Holiday Nights Captures the Warmth of the Christmas Season
Holiday Nights at Greenfield Village could accurately be described as a fine balance of claustrophobia and nostalgia. Entry into the Village on a sold-out night is a bottleneck of families walking with no particular sense of direction, pushing double-wide strollers, and trying not to get hit by slowly moving Model Ts. I empathized with the parents who had to plan for an evening out, dressing tired kids in layers of warm clothes and readying themselves for requests for sugar cookies and toys. At $24 per ticket for adults and $18 per ticket for youths (ages 5-12), is it really worth the cost and effort? In my opinion, it is.
From an adult’s perspective, Holiday Nights offers the rare opportunity to grab a hot cocktail, enjoy the brisk air, scented by bonfires and holiday greens, and learn about history. Mummers roam the streets creating mischief, Dickensian carolers randomly gather in song, and immediately the winter magic of childhood is rekindled. This experience is why Holiday Nights continues to sell out year after year and was voted Top Holiday Event by USA Today and Reader’s Digest.
During my three hours at the Village, I took in as much history as I could. The open buildings ran the gamut from undecorated houses of the mid-1700s, to an Edwardian Christmas celebration at the Edison Homestead circa 1915, and a brief, but touching, reminder of WWII at the Cotswold Cottage, temporarily reimagined as a Red Cross Hospitality Station at Christmas. The undecorated homes offer insight into the evolution of Christmas traditions, as explained by the re-enactors. For foodies, some homes, like the Edison Homestead, place a special emphasis on holiday cooking.

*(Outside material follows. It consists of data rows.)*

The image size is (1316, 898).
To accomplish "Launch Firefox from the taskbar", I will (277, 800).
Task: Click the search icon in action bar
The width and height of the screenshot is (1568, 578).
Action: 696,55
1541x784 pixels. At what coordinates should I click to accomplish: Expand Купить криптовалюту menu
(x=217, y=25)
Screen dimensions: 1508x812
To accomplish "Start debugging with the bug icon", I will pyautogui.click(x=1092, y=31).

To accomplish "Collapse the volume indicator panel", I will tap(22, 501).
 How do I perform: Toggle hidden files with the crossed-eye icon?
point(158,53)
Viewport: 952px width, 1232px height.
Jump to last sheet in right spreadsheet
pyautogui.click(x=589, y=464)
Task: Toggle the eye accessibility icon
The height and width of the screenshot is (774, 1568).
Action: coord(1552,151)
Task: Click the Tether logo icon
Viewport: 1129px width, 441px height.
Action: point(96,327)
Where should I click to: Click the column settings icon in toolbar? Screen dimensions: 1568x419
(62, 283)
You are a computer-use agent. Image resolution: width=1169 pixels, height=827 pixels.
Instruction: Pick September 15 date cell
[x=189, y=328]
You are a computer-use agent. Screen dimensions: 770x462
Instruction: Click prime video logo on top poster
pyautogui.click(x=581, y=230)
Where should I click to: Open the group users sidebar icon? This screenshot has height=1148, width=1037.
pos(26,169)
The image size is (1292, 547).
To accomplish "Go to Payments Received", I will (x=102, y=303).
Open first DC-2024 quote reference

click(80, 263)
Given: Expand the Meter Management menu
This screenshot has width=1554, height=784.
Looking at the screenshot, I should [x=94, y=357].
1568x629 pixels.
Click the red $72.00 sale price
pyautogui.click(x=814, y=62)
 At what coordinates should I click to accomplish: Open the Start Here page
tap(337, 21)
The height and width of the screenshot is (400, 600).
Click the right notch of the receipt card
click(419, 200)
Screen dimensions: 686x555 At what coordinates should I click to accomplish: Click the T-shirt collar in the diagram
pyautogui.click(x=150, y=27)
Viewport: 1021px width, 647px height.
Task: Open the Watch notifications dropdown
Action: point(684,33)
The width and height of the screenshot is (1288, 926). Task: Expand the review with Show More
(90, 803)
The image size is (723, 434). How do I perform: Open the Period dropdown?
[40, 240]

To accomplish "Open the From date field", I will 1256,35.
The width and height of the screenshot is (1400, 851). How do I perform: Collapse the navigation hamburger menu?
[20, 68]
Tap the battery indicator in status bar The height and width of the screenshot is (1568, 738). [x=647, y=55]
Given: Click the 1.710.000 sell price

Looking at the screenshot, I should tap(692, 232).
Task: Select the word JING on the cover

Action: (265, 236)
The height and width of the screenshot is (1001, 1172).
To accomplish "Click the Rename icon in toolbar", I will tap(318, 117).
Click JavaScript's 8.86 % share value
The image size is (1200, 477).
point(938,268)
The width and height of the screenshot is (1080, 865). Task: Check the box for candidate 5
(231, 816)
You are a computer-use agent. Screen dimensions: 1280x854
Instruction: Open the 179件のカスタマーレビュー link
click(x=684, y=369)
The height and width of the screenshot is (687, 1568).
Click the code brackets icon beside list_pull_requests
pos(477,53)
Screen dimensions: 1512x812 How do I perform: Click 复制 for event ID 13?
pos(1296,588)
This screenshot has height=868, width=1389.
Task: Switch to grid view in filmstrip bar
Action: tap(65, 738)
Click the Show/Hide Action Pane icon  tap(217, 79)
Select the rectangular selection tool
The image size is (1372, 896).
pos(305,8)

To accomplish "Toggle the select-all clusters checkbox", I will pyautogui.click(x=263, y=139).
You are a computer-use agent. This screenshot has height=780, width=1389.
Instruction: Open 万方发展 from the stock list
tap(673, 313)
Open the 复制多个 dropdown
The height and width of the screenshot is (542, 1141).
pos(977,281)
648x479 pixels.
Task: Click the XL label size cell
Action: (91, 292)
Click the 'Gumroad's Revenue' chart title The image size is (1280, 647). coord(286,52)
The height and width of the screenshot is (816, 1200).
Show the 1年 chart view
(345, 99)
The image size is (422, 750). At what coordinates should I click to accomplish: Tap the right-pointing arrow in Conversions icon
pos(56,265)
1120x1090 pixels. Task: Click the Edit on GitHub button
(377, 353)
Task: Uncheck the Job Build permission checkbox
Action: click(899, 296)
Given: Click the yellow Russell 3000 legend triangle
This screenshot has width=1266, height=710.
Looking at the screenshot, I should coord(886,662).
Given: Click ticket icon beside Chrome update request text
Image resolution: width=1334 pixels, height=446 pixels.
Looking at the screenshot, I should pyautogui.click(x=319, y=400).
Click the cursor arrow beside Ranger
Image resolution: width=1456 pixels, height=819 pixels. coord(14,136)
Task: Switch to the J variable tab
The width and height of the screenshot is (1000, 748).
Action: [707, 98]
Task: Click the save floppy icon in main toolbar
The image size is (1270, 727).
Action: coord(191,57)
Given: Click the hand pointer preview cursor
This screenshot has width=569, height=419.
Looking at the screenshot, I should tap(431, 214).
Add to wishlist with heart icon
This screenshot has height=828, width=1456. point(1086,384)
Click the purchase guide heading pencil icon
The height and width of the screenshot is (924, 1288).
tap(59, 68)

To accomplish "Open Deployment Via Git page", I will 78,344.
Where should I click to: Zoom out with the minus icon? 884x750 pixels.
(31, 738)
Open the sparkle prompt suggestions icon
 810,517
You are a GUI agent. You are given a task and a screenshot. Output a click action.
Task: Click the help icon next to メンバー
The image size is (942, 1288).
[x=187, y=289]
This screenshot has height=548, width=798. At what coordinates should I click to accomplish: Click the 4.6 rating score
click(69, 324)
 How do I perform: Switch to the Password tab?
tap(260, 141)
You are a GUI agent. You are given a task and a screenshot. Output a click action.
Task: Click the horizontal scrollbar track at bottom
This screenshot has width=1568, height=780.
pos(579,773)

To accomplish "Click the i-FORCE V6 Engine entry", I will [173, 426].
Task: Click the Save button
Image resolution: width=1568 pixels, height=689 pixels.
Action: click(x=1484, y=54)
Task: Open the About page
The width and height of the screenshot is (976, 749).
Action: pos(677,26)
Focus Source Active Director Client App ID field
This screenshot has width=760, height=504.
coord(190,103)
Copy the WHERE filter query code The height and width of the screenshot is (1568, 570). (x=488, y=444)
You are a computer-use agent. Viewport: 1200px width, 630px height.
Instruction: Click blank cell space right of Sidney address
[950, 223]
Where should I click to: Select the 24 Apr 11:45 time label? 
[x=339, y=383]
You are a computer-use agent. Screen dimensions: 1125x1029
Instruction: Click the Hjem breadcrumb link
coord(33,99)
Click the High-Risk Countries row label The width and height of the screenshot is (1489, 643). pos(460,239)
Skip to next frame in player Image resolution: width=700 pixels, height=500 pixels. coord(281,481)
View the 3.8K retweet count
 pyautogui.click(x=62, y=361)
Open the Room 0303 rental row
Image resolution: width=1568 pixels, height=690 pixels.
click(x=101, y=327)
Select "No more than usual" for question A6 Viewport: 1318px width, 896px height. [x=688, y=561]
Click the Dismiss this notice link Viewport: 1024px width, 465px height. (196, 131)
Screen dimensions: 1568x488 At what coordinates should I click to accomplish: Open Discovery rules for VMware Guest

In addition to history lessons, guests can ice skate, indulge in roast beef sandwiches and roasted chestnuts, and take free rides in a horse-drawn carriage or Model T. For those with children, activities include a gingerbread house craft, storytelling, and writing a letter to Santa. The highlights of the evening, besides Santa at the Robert Frost Home, are the fireworks and sing-along before the Village closes promptly at 10.